Open avishniakov opened this issue 10 months ago • 6 comments

This PR brings the multi-GPU DDP showcase to the PEFT training. There are some routine steps, which can be automated in ZenML core. We will create follow-up tickets for that separately.

This is a companion PR to https://github.com/zenml-io/zenml-projects/pull/99 and it is merged in it, so the diff should be evaluated from the PoV.

Companion PR: https://github.com/zenml-io/zenml/pull/2677

avishniakov avatar Apr 17 '24 14:04 avishniakov

@schustmi @htahir1 you are optional reviewers, just in case you have interest 🙂

avishniakov avatar May 03 '24 14:05 avishniakov

I havnt given this a fair shake but in general what is the better way of doing this vs using subprocess :-D Any ideas?

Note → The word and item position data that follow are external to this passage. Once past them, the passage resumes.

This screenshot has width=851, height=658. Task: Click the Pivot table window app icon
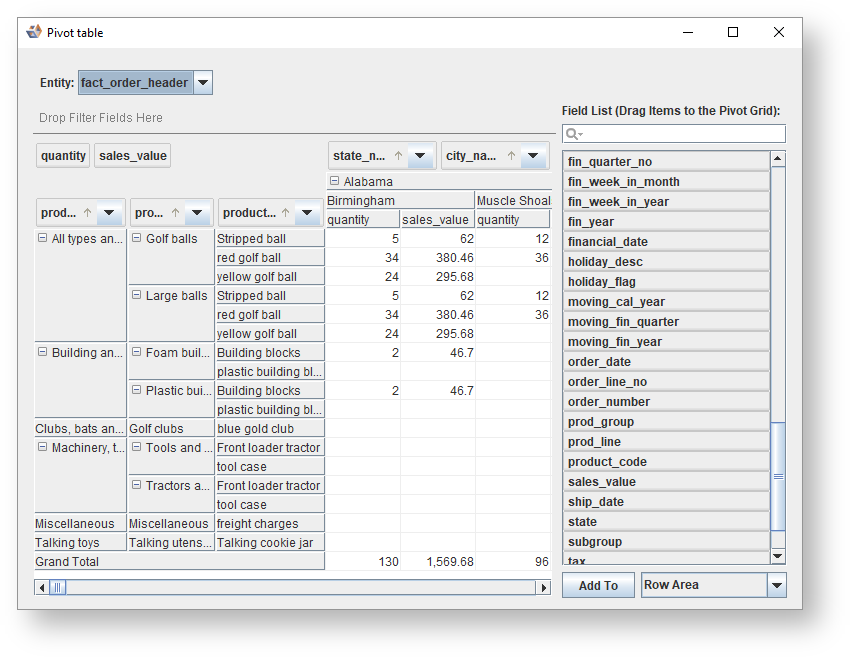[34, 32]
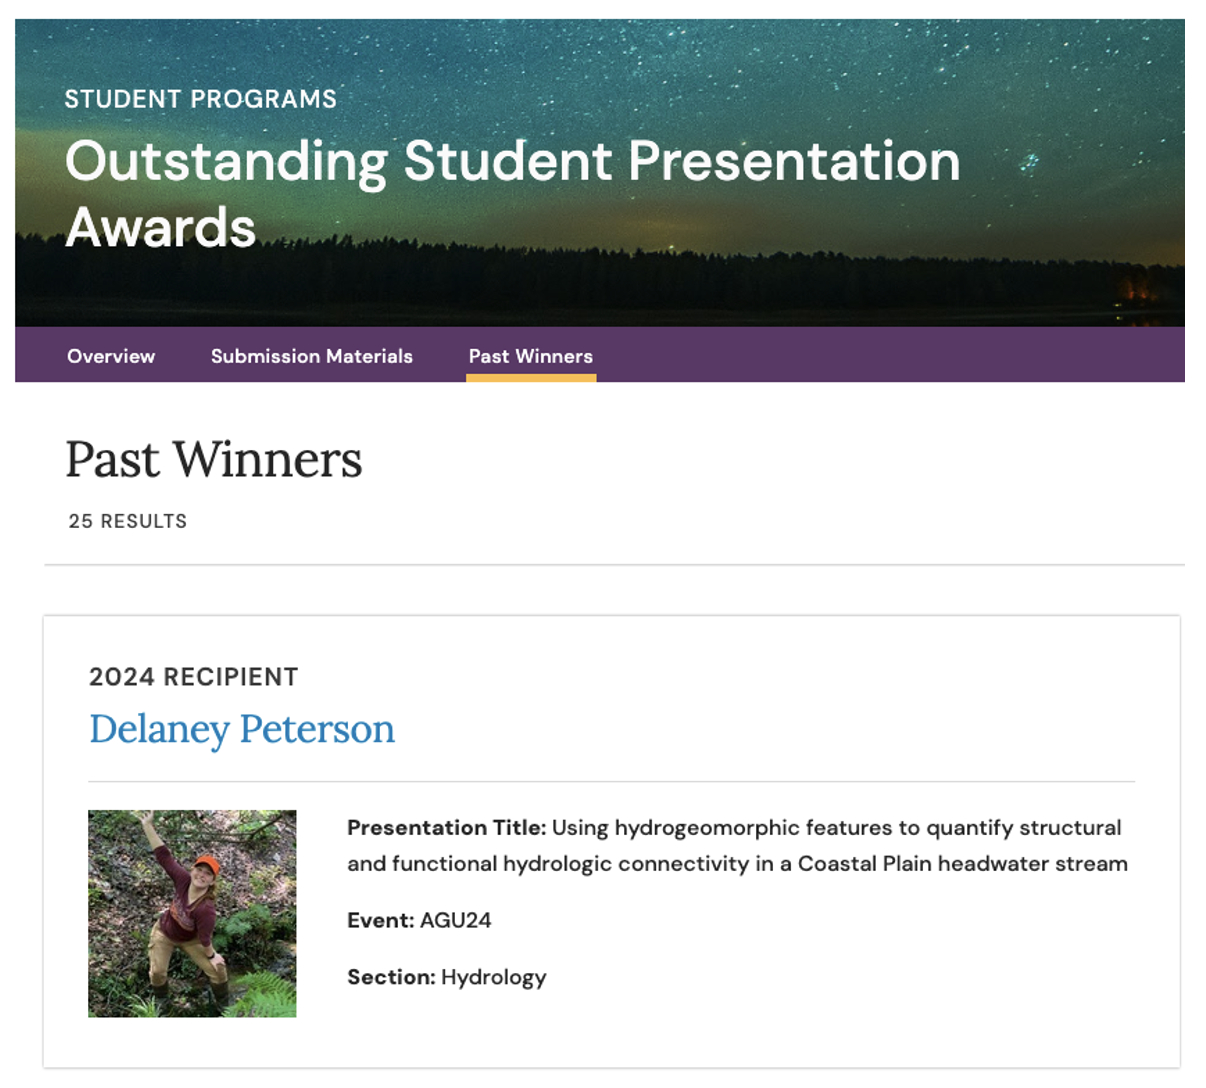Open the Overview tab
This screenshot has height=1088, width=1206.
pos(111,356)
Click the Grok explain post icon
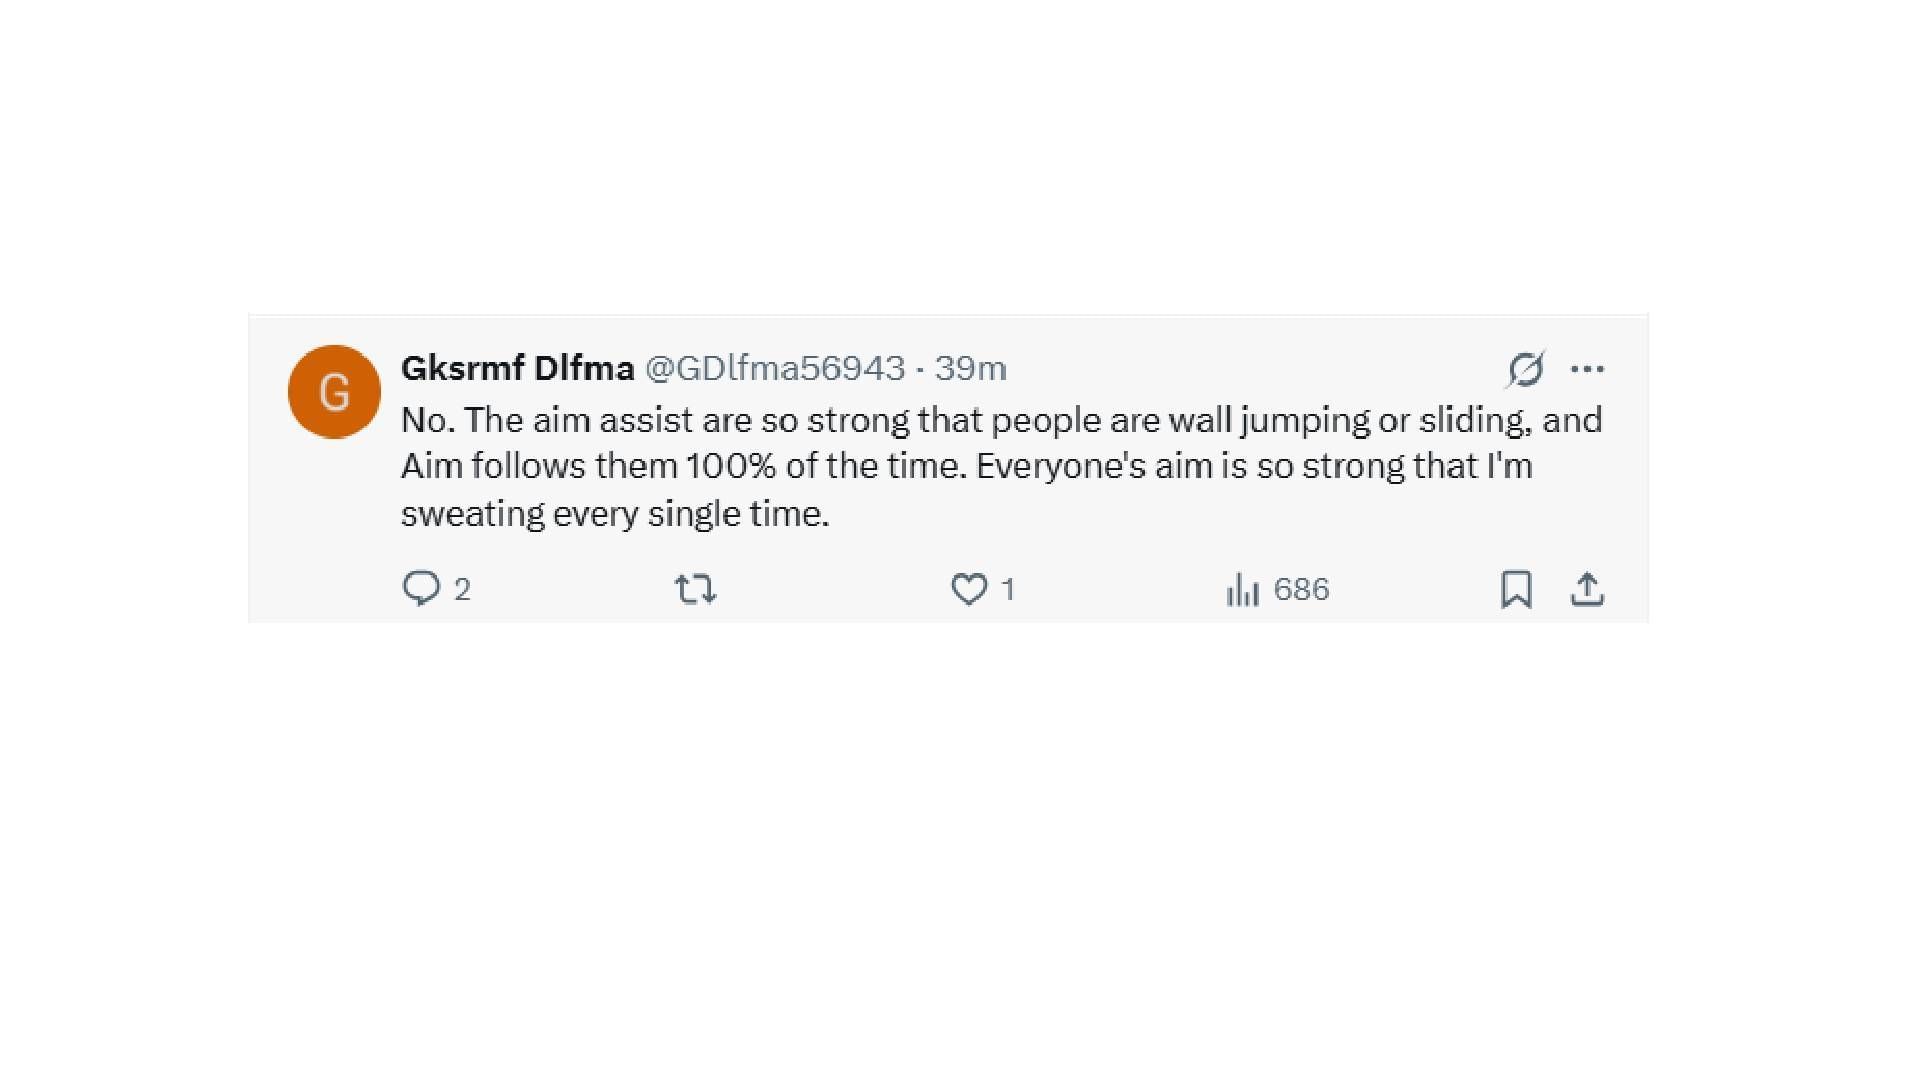Viewport: 1920px width, 1080px height. (1525, 369)
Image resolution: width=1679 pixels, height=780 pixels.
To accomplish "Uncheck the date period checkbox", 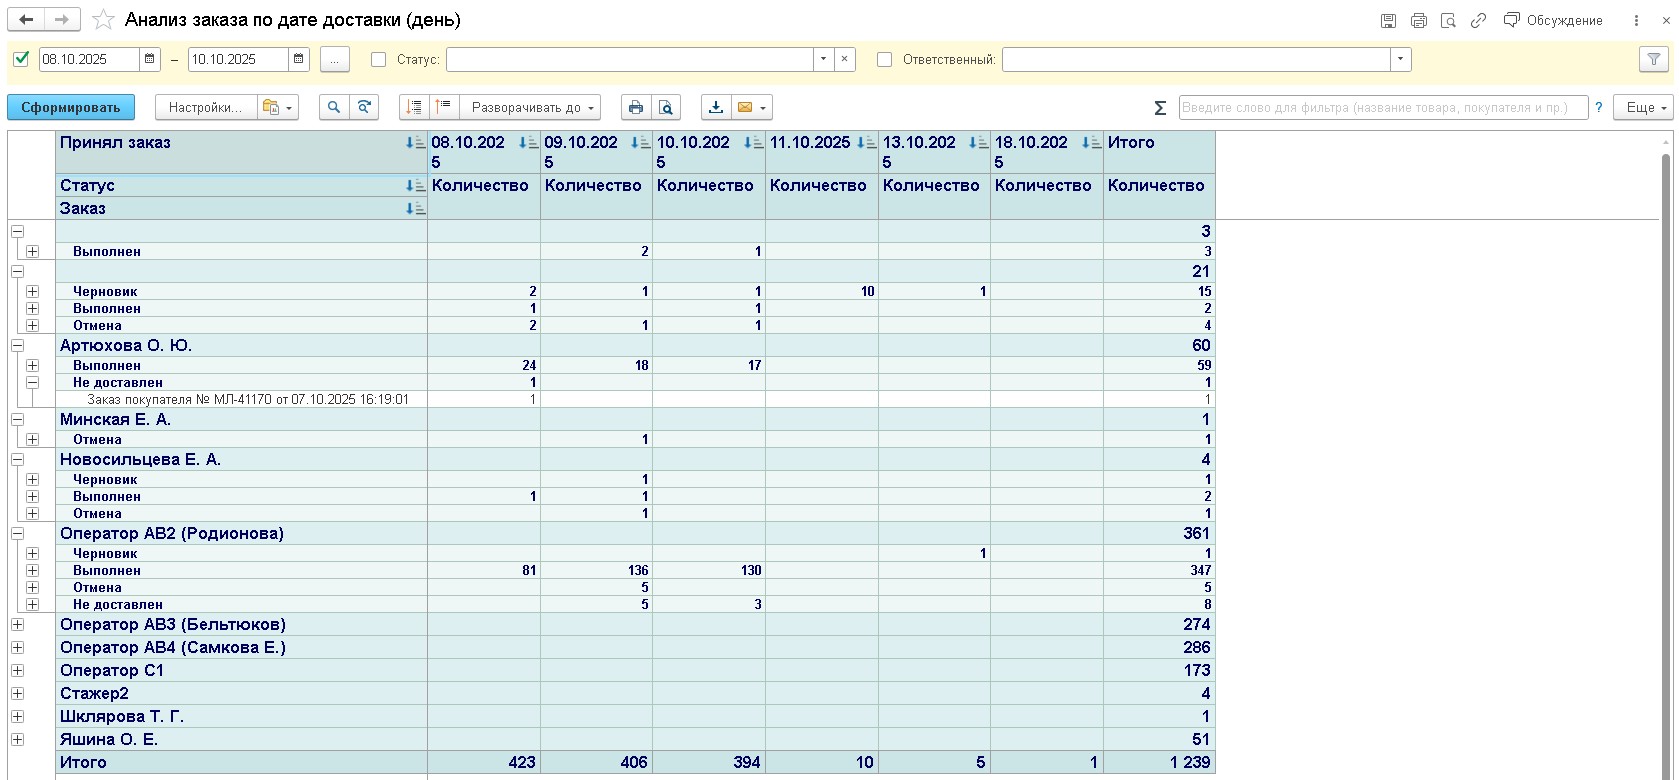I will (21, 60).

Not sure, if this answers your question, but I plan to extend the ZenML core to serve automated capabilities for the creation of wrappers + making calls. https://zenml.atlassian.net/jira/software/c/projects/OSSK/boards/13?selectedIssue=OSSK-535 What's, in general, off with subprocessing in your opinion?

avishniakov avatar May 06 '24 10:05 avishniakov

@avishniakov Personally I feel they are quite unstable and unreliable... a better way would to use the internal library and do this in code right?

htahir1 avatar May 06 '24 11:05 htahir1

@avishniakov Personally I feel they are quite unstable and unreliable... a better way would to use the internal library and do this in code right?

In theory, we can hack around the accelerate.command.launch module, but in this module they still will call subprocess.Popen for you, so you cannot get away from subprocessing anyway. I will explore how we can use the module directly.

avishniakov avatar May 06 '24 11:05 avishniakov

I somewhat heavily reworked how the preparation of the functions was done in this project. This is tightly coupled with the changes on the ZenML side.

Looking forward to some conceptual feedback. There are definitely a few weak points:

  • Cache invalidation mechanism due to the use of the external function is far from perfect.
  • The calls are handled via the function from inside the step. It is not straightforward to make the step "script-function" by itself. This is doable but would need more effort and shaking of how we work with steps in the core.

avishniakov avatar May 07 '24 11:05 avishniakov

To be merged after 0.58.3/0.59.0 is released

avishniakov avatar Jun 18 '24 15:06 avishniakov